What you should do:
Please return the records word for word, beginning at the line that has "Image resolution: width=1456" and stopping after the line that has "(x=1378, y=85)". Leave the pictures out of your answer.

Given data:
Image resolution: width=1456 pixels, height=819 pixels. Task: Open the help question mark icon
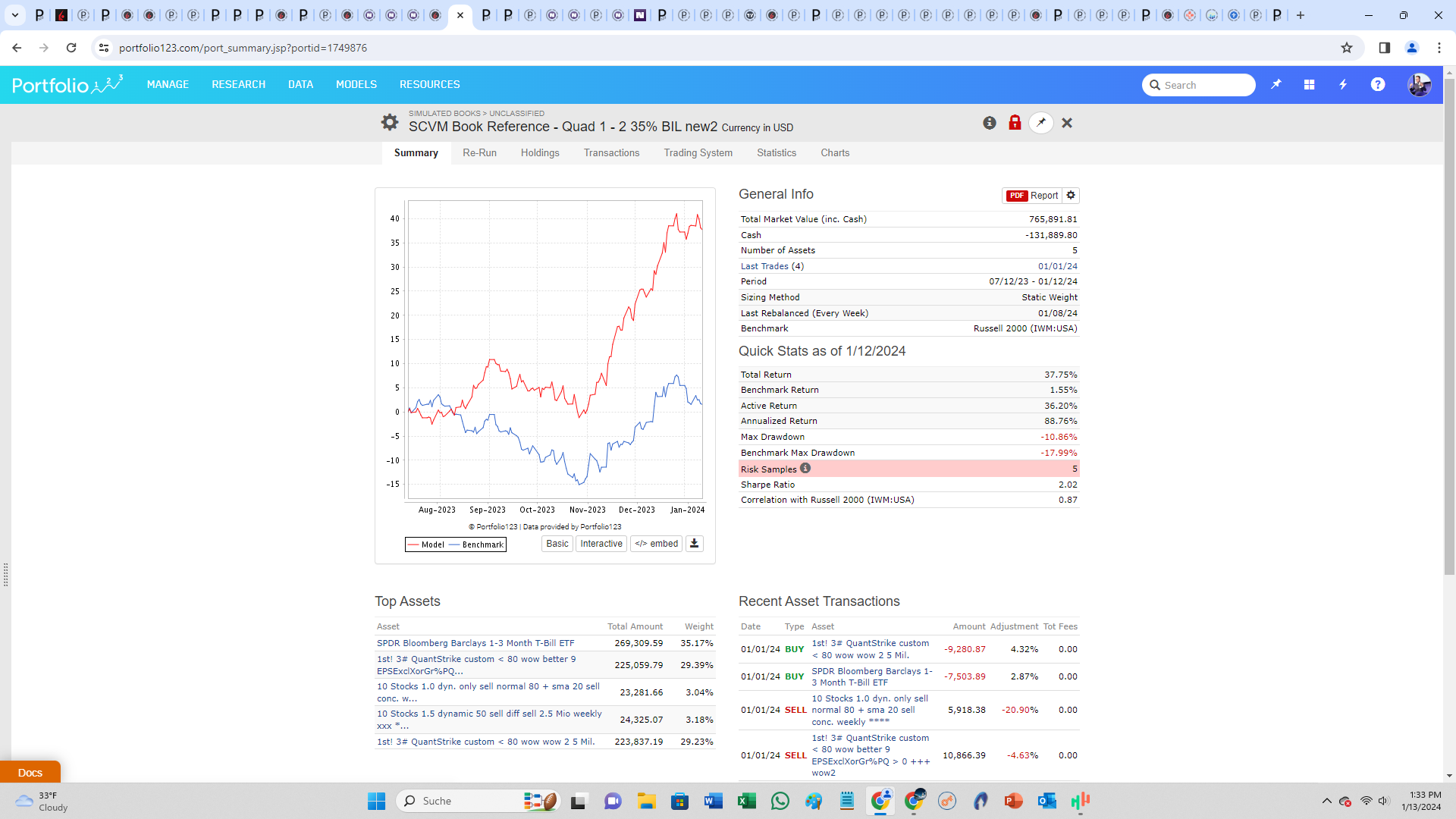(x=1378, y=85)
--
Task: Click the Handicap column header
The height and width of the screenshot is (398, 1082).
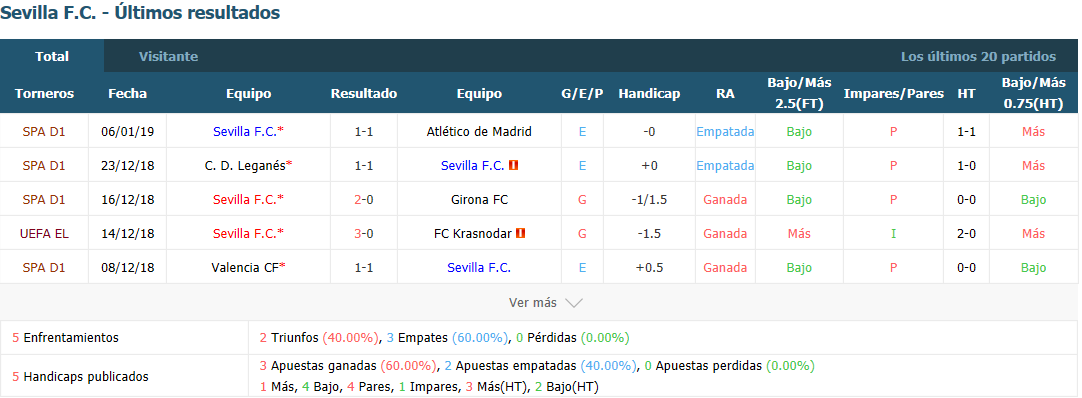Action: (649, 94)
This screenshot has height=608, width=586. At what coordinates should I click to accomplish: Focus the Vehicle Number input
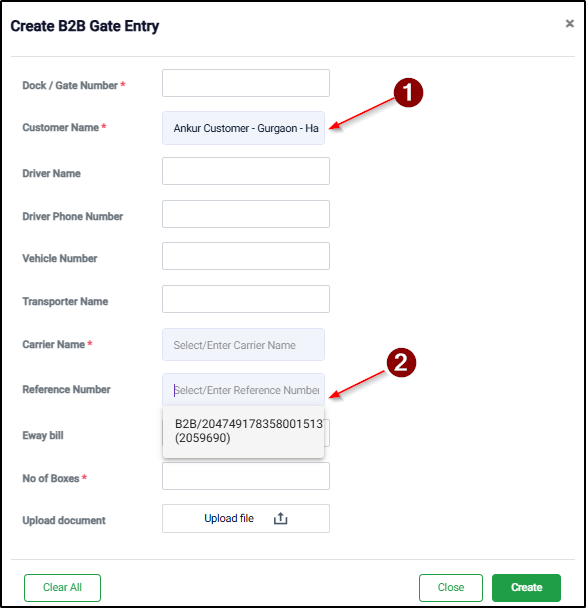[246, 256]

Solved problem:
Image resolution: width=1456 pixels, height=819 pixels. Task: Open the help question mark icon
(x=1378, y=85)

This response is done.